My neighbors have short memories. In November, 1996, a driver killed 6-year-old Turner Soloway as he crossed Hudson Manor Terrace. The child likely would still be among us if DOT's safety improvements had been in place back then.
Which leads to another reason I feel ashamed. Why did it take 23 years — a generation — before the department acted to create safe crossings on this deadly street?
More shame: Our local newspaper, The Riverdale Press, did not even mention the death of the 6-year-old in its report about the crosswalk controversy — even after my son, who was interviewed for the story, told the reporter about it. The editors nonsensically titled the story, “The Case of the Purloined Parking,” suggesting that the space along the curb automatically belongs and should not be treated for what it actually is: part of the public right of way that can be allocated however the public chooses.

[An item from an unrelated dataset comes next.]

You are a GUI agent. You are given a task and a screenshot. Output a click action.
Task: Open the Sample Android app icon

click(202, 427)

For my part, I choose safety.
Local Community Board 8 approved DOT's plan for crosswalks on Hudson Manor Terrace by a lopsided vote of 30 to 0, with one abstention. Yet some of the board's fauxgressive members have since been falling all over themselves denouncing the city for taking life-saving measures and are competing with each other to sound the most bellicose on parking, according to The Press. The Traffic and Transportation Committee will devote part of its meeting on Thursday, Oct. 17, to hearing the complaints. The same committee recently opposed offering its neighbors better alternatives to driving, in the form of part-time bus lanes that would speed traffic down on Broadway for almost 40,000 daily riders.

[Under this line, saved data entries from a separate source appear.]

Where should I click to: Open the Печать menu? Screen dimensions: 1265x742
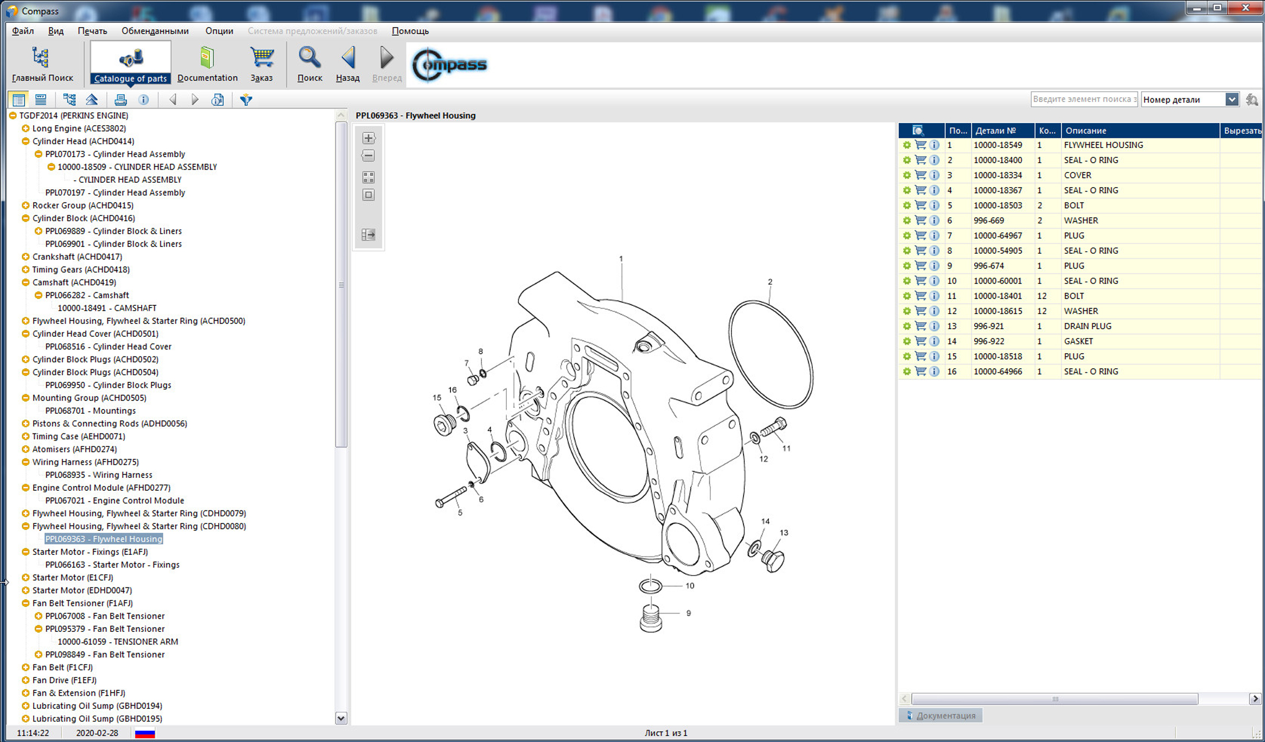point(92,31)
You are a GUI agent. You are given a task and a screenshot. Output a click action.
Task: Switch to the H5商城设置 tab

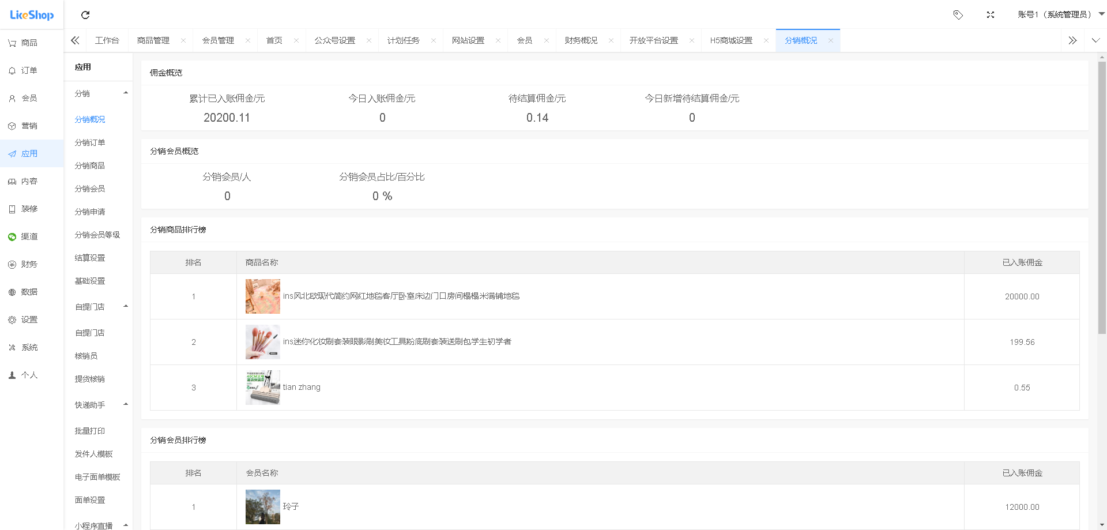731,40
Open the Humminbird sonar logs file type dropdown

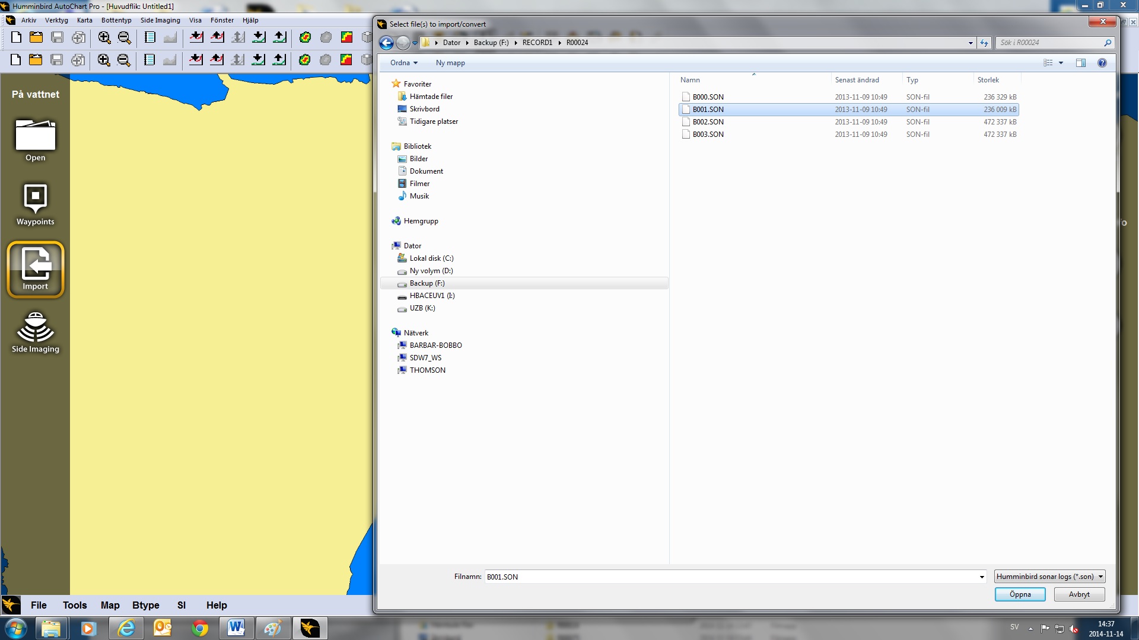point(1049,577)
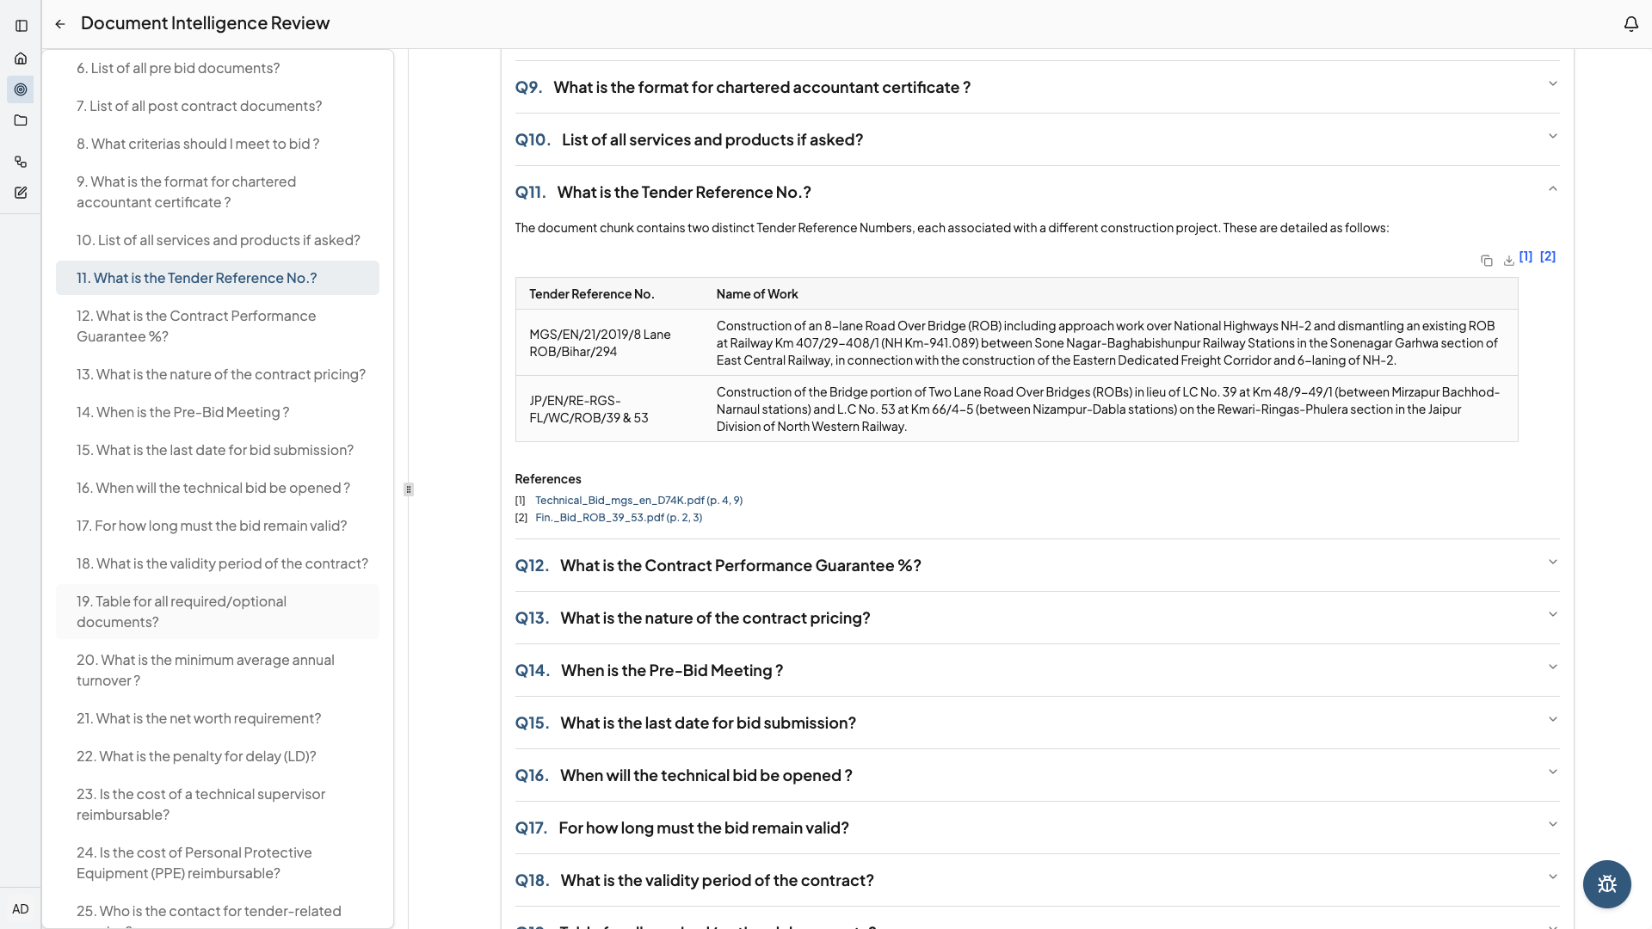Click the panel resize divider handle

[x=409, y=489]
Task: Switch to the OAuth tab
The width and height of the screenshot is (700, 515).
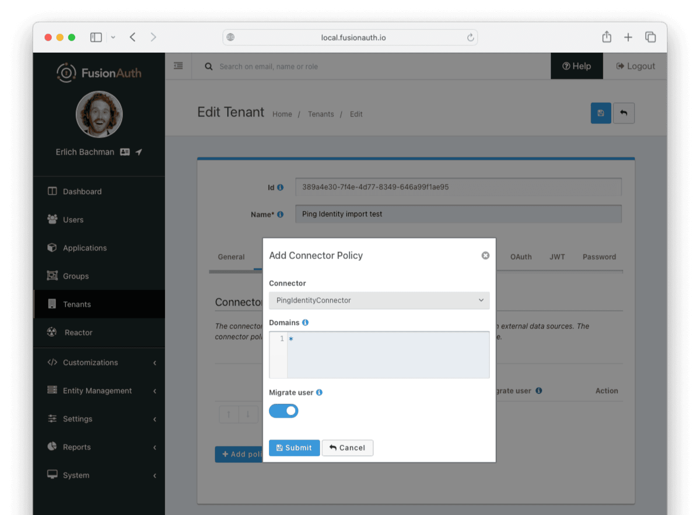Action: [x=521, y=257]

The city had to make the crosswalk changes on Hudson Manor Terrace, which it did at the urging of other residents who are not so selfishly concerned about free vehicle storage. As DOT's presentation to the community board noted, the crosswalks are "school safety improvements." A short street — only a few blocks long — lined with 1950s, red-brick apartment houses, Hudson Manor Terrace nonetheless serves as a major pedestrian thoroughfare connecting two schoolyards with parks, playgrounds and ballfields — and it literally teems with children going to and from the schools and the parks.
Many elderly people also stroll on Hudson Manor Terrace, because Riverdale is a “naturally occurring retirement community,” in the social-services parlance. On the Jewish Sabbath, in particular, people push strollers with babies or walk with toddlers to Seton Park, often accompanied by grandparents in a grand procession of the generations. Hudson Manor Terrace, in fact, is a good candidate for the kind of pedestrianization that would remove parking altogether. It is not a through street and has no metered parking or commerce anywhere near it.
DOT said that there have been no traffic injuries on Hudson Manor Terrace during the five-year period from 2013 to 2017, and no fatalities since 2013. Two motor vehicle collisions during the period did not result in injury.
So it's not as if the area is unsafe. But storage of privately owned cars in the public right of way is not the "right" of motorists — as the signers of the petition claim — but a public subsidy foolishly given to car drivers. In this case, that subsidy amounts to about $200 per car per month, or $2,400 per space annually, which is around what it costs to garage a car locally.
Why should Riverdalians subsidize 14 lucky drivers to the tune of $33,600 annually — rather than use life-saving crosswalks?
In 2001, when I moved to Hudson Manor Terrace from another part of Riverdale, memories of Turner Soloway’s death were still fresh. People asked me if I felt comfortable living on a street on which a child had died. In real estate-conscious Riverdale, some even insinuated that the dangerous street might affect the value of my apartment. Now, the pro-parking faction claims without merit in the petition that the crosswalks “have weakened any future saleability of our homes.”
I took precautions: My children were 8 and 6 at the time, and I did not let them walk to the parks by themselves. We lived in fear of cars.
It’s sickening to think that New Yorkers — my neighbors — would rather endanger their children and neighbors than give up some free parking.
How many parking spaces is the life of a child worth?
UPDATE: Because of a lack of a quorum at its October 17 meeting, Bronx Community Board 8's Traffic & Transportation Committee pushed ahead any action about the crosswalks until its next meeting, on November 21. The meeting's venue is to be determined.